I'm not really a muscle bike guy so this one will probably move a long. A pretty cool, original, complete bike though. I  believe this dates to about '70/71. The serial # is L454244. V/r Shawn


----------



## detroitbike (Sep 1, 2014)

*Walk-in at bike shop*

This bike was bought from the owners son and was purchased a few blocks from my shop.
  Deluxe model.
  Red is repainted.










                            Then a $10 purchase ....................


----------



## spoker (Sep 1, 2014)

*purple haze*

does it count as fresh finds if you forgot you had em? should be a couple of good flips


----------



## jkent (Sep 1, 2014)

No bikes but I have bought a few toys.







I also bought this Doctors Buggy.







I bought the Doctors buggy at a garage sale. I was just out and about  and seen it as I passed by and had to turn around. 
Got a heck of a deal on it.


----------



## jkent (Sep 1, 2014)

This is a project I have been working on for the past few weeks.
It's a train station bench from the early 1900's 
It made from quarter sawn white oak. I gave $10 for it.

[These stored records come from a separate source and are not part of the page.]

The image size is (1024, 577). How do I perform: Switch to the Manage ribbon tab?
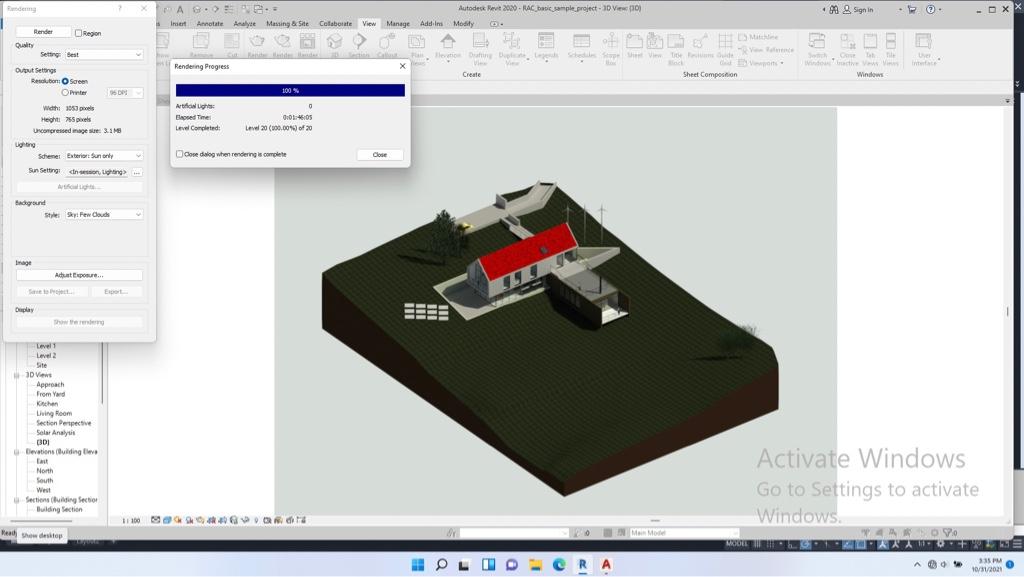398,23
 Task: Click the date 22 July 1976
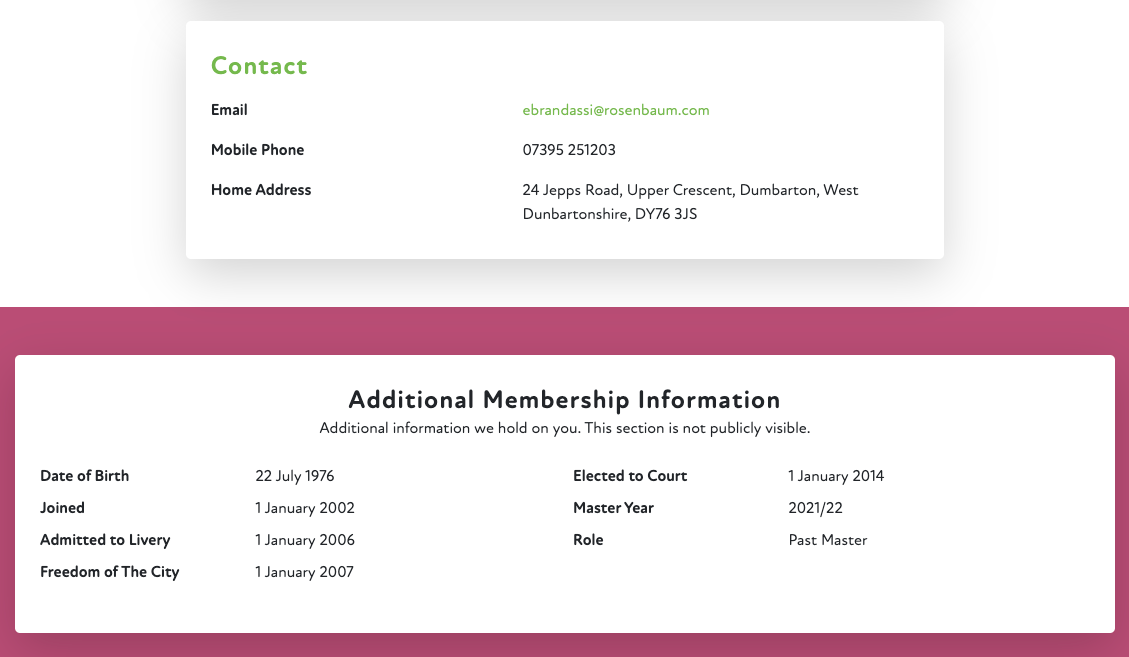[x=294, y=476]
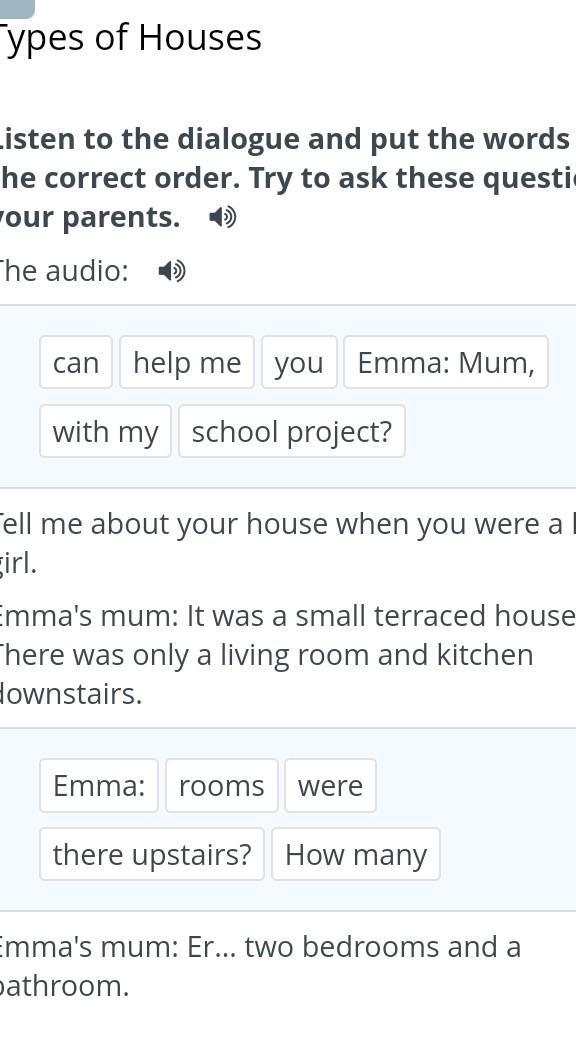Select the word tile "can"

coord(76,362)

This is where I am at with it right now. 
I have got it repaired where one of the end arm and leg had fallen off and the seats where roached.
And I have it 95% sanded down.
I had to special order the veneer for the seats. I just got the veneer in and started working on the seats tonight.
I am hoping to have it completed with in the next week.


----------



## Freqman1 (Sep 2, 2014)

I love that doctor's buggy! Next time you come to Ga bring it with you and drop it in the yard. V/r Shawn


----------



## partsguy (Sep 2, 2014)

Friday was cruise-in night and I brought my '65 Silver Jet. I opened the back of dad's SUV (still a PITA to get the bike in there but it beats my Taurus any day!) and I displayed my original Huffman dealer catalogs from '63 and '66, my 1958 Alpha I Ballistic Missle model rocket from Scientific, a vintage "Sputnik style" Christmas ornament, a 45 record of the Moon Landing (with sleeve and paperwork), and a coloring sheet of the astronauts from a Jerry's Restaurant.

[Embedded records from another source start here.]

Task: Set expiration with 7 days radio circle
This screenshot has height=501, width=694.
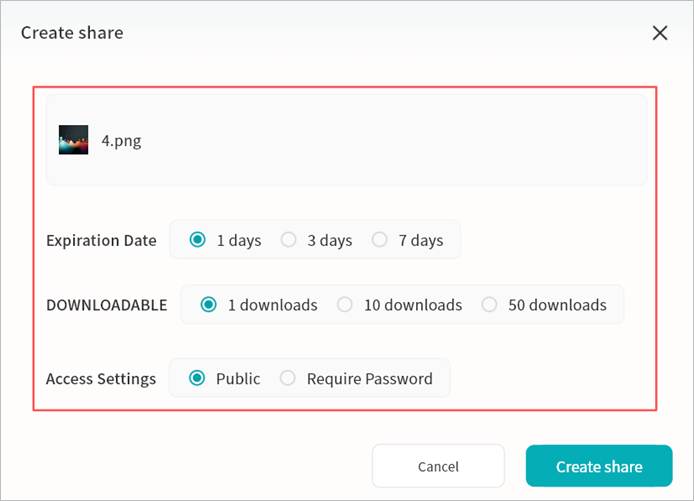Action: (379, 240)
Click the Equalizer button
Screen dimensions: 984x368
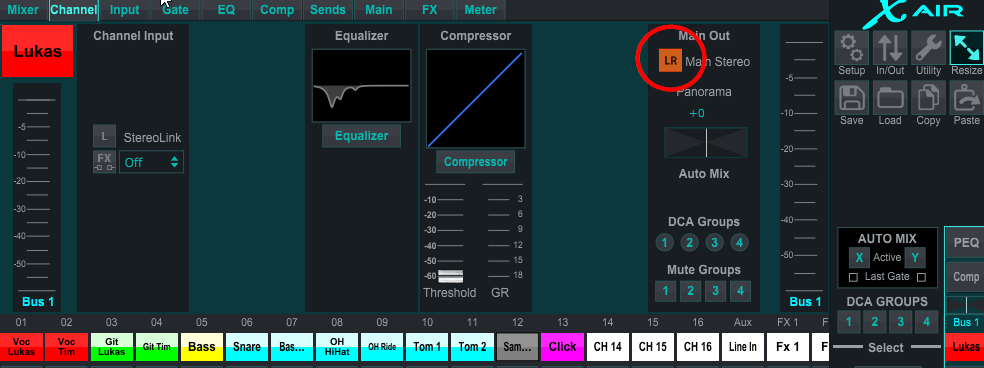point(361,136)
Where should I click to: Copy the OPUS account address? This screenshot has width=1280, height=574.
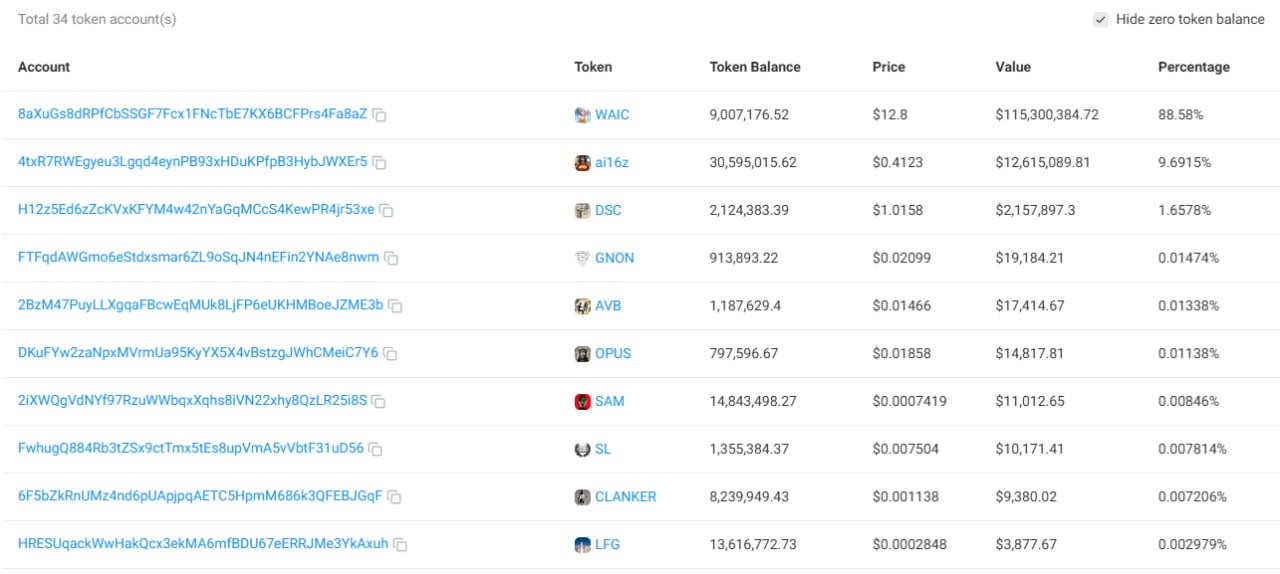point(391,353)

I would have gladly ridden the chrome-dressed and fin-ladden classic but I realized that I forgot to put something critical back on that relegated it to "trailer queen status"....the chain! I borrowed it for the Silver Rat to take to MLC and forgot to put it back on! Bummer! But on the bright side, attendance was great and I could look around at the other vehicles. There were tons of kids around so the missing chain probably prevented a few "accidents" from happening.

Meanwhile, I worked on motor mounts and putting in new powers teering hoses in one of my cars and went for an early morning workout yesterday. Dad wanted to go on a bike ride on his new Giant (praise and glory be!) and so I took my Specialized for a spin.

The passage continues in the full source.